▶ _What needs to be done_:
Render every line of the items below as a Markdown table with the columns No. and Text, numbering each line and leaving out blank lines.

▶ _Records from a data source_:
** begin **

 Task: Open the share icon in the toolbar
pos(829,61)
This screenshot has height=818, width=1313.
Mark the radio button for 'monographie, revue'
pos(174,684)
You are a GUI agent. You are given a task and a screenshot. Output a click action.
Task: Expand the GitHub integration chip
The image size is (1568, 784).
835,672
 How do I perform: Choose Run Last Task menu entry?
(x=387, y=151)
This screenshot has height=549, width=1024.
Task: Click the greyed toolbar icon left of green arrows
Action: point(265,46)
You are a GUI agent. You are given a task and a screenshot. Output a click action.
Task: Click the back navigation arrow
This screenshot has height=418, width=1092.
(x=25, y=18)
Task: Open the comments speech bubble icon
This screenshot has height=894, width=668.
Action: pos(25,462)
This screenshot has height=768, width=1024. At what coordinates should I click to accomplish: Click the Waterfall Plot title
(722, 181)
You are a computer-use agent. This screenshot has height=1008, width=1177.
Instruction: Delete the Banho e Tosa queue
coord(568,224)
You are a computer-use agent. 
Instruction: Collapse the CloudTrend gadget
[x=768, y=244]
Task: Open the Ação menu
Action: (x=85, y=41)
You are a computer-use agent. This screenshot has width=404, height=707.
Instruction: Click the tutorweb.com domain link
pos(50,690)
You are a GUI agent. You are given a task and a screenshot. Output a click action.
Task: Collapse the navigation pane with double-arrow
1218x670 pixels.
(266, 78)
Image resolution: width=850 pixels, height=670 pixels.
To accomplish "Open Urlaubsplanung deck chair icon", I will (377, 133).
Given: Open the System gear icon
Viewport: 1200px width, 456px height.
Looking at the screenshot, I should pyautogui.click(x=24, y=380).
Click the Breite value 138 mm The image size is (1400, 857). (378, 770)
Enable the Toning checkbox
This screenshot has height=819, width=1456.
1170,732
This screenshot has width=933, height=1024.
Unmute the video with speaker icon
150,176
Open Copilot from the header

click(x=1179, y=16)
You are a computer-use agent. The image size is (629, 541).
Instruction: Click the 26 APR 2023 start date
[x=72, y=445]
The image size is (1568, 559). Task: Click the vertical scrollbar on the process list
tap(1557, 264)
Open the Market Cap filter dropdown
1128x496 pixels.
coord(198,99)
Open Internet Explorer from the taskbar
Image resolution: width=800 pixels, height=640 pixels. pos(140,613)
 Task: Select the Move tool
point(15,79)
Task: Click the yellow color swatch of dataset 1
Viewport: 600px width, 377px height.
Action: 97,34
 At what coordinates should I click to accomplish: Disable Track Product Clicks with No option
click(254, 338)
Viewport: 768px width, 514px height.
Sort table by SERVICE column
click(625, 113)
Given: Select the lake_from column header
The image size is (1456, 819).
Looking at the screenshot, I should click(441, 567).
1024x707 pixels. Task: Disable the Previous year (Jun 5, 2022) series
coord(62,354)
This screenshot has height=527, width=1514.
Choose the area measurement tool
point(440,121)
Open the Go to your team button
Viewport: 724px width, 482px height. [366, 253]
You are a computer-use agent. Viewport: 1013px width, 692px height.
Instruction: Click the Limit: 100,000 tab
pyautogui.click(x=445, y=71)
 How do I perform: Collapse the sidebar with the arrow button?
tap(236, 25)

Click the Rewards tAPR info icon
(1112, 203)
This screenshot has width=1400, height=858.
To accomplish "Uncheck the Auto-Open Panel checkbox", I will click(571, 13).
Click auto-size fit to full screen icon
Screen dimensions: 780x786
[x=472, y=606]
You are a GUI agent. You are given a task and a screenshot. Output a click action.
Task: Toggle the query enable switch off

** end **

▶ _Exercise output_:
| No. | Text |
|---|---|
| 1 |  Task: Open the share icon in the toolbar |
| 2 | pos(829,61) |
| 3 | This screenshot has height=818, width=1313. |
| 4 | Mark the radio button for 'monographie, revue' |
| 5 | pos(174,684) |
| 6 | You are a GUI agent. You are given a task and a screenshot. Output a click action. |
| 7 | Task: Expand the GitHub integration chip |
| 8 | The image size is (1568, 784). |
| 9 | 835,672 |
| 10 |  How do I perform: Choose Run Last Task menu entry? |
| 11 | (x=387, y=151) |
| 12 | This screenshot has height=549, width=1024. |
| 13 | Task: Click the greyed toolbar icon left of green arrows |
| 14 | Action: point(265,46) |
| 15 | You are a GUI agent. You are given a task and a screenshot. Output a click action. |
| 16 | Task: Click the back navigation arrow |
| 17 | This screenshot has height=418, width=1092. |
| 18 | (x=25, y=18) |
| 19 | Task: Open the comments speech bubble icon |
| 20 | This screenshot has height=894, width=668. |
| 21 | Action: pos(25,462) |
| 22 | This screenshot has height=768, width=1024. At what coordinates should I click to accomplish: Click the Waterfall Plot title |
| 23 | (722, 181) |
| 24 | You are a computer-use agent. This screenshot has height=1008, width=1177. |
| 25 | Instruction: Delete the Banho e Tosa queue |
| 26 | coord(568,224) |
| 27 | You are a computer-use agent.  |
| 28 | Instruction: Collapse the CloudTrend gadget |
| 29 | [x=768, y=244] |
| 30 | Task: Open the Ação menu |
| 31 | Action: (x=85, y=41) |
| 32 | You are a computer-use agent. This screenshot has width=404, height=707. |
| 33 | Instruction: Click the tutorweb.com domain link |
| 34 | pos(50,690) |
| 35 | You are a GUI agent. You are given a task and a screenshot. Output a click action. |
| 36 | Task: Collapse the navigation pane with double-arrow |
| 37 | 1218x670 pixels. |
| 38 | (266, 78) |
| 39 | Image resolution: width=850 pixels, height=670 pixels. |
| 40 | To accomplish "Open Urlaubsplanung deck chair icon", I will (377, 133). |
| 41 | Given: Open the System gear icon |
| 42 | Viewport: 1200px width, 456px height. |
| 43 | Looking at the screenshot, I should pyautogui.click(x=24, y=380). |
| 44 | Click the Breite value 138 mm The image size is (1400, 857). (378, 770) |
| 45 | Enable the Toning checkbox |
| 46 | This screenshot has height=819, width=1456. |
| 47 | 1170,732 |
| 48 | This screenshot has width=933, height=1024. |
| 49 | Unmute the video with speaker icon |
| 50 | 150,176 |
| 51 | Open Copilot from the header |
| 52 | click(x=1179, y=16) |
| 53 | You are a computer-use agent. The image size is (629, 541). |
| 54 | Instruction: Click the 26 APR 2023 start date |
| 55 | [x=72, y=445] |
| 56 | The image size is (1568, 559). Task: Click the vertical scrollbar on the process list |
| 57 | tap(1557, 264) |
| 58 | Open the Market Cap filter dropdown |
| 59 | 1128x496 pixels. |
| 60 | coord(198,99) |
| 61 | Open Internet Explorer from the taskbar |
| 62 | Image resolution: width=800 pixels, height=640 pixels. pos(140,613) |
| 63 |  Task: Select the Move tool |
| 64 | point(15,79) |
| 65 | Task: Click the yellow color swatch of dataset 1 |
| 66 | Viewport: 600px width, 377px height. |
| 67 | Action: 97,34 |
| 68 |  At what coordinates should I click to accomplish: Disable Track Product Clicks with No option |
| 69 | click(254, 338) |
| 70 | Viewport: 768px width, 514px height. |
| 71 | Sort table by SERVICE column |
| 72 | click(625, 113) |
| 73 | Given: Select the lake_from column header |
| 74 | The image size is (1456, 819). |
| 75 | Looking at the screenshot, I should click(441, 567). |
| 76 | 1024x707 pixels. Task: Disable the Previous year (Jun 5, 2022) series |
| 77 | coord(62,354) |
| 78 | This screenshot has height=527, width=1514. |
| 79 | Choose the area measurement tool |
| 80 | point(440,121) |
| 81 | Open the Go to your team button |
| 82 | Viewport: 724px width, 482px height. [366, 253] |
| 83 | You are a computer-use agent. Viewport: 1013px width, 692px height. |
| 84 | Instruction: Click the Limit: 100,000 tab |
| 85 | pyautogui.click(x=445, y=71) |
| 86 |  How do I perform: Collapse the sidebar with the arrow button? |
| 87 | tap(236, 25) |
| 88 | Click the Rewards tAPR info icon |
| 89 | (1112, 203) |
| 90 | This screenshot has width=1400, height=858. |
| 91 | To accomplish "Uncheck the Auto-Open Panel checkbox", I will click(571, 13). |
| 92 | Click auto-size fit to full screen icon |
| 93 | Screen dimensions: 780x786 |
| 94 | [x=472, y=606] |
| 95 | You are a GUI agent. You are given a task and a screenshot. Output a click action. |
| 96 | Task: Toggle the query enable switch off |